澪は、背に、冷たいものを感じて、振り向いた。斎の目に、また、遠いものが、差していた。坂の闇を、斎の顔をした何かが、なつかしそうに、見下ろしていた。
「やっと、帰れる」と、その声は言った。「ずっと、ここへ、帰りたかった」
帰る。澪が、初めて来る場所へ。斎の顔をした何かは、帰る、と言った。
帰りたかった。澪には、ない望みだった。澪にとって、下は、初めての場所だ。けれど、斎の中の何かにとっては、下は、帰る場所らしかった。
同じ坂を、二人は、別の意味で、下りていく。澪は、逃げて。斎は、帰って。あるいは、斎の顔をした何かが、澪を、迎えに、引いている。
どちらでも、いい。澪は、そう決めた。
斎が帰りたい場所が、底にあるなら。澪が探したいものも、きっと、そこにある。本当のこと。雛の在処。
斎を、斎のまま、引き留める術。全部、いちばん下に、捨てられている。鶚は、そう言った。
澪は、斎の袖を、握りしめた。布ごしの腕は、冷たかった。けれど、たしかに、ここにある。
澪は、その腕を引いて、もう一度、坂を下りはじめた。振り返らなかった。振り返れば、また、白く光る宮が、見える気がして。

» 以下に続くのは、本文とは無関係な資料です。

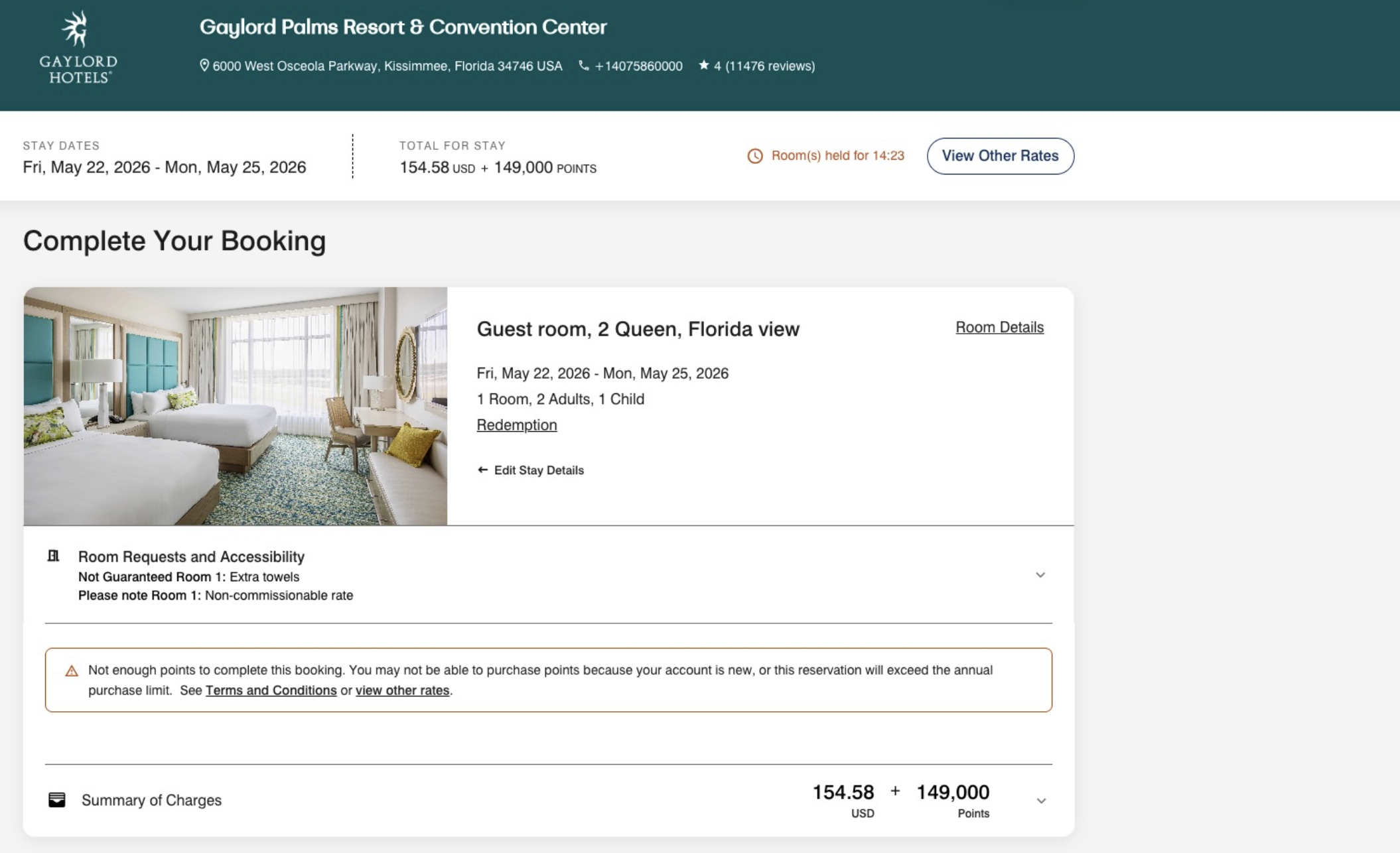The width and height of the screenshot is (1400, 853).
Task: Click the orange warning triangle icon
Action: (72, 671)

下から吹く風が、墨の衣を、また鳴らした。坂は、まだ、長かった。底は、見えない。
それでも、足は、止まらなかった。止まらないことだけが、いまの澪に、できることだった。
風に、新しい匂いが、混じりはじめた。
穢野の饐えた匂いの底に、もうひとつ。煙の匂いだった。誰かが、火を焚いている。
澪は、足を止めかけた。底は、捨て場だと思っていた。死者と、穢れの。
けれど、火を焚く者がいる。火を焚くのは、生きている者だ。底に、人が、住んでいる。
斎の足が、その匂いのほうへ迷わず向いた。澪は、その後を追った。煙の匂いが、少しずつ、濃くなる。坂の、いちばん下が、近かった。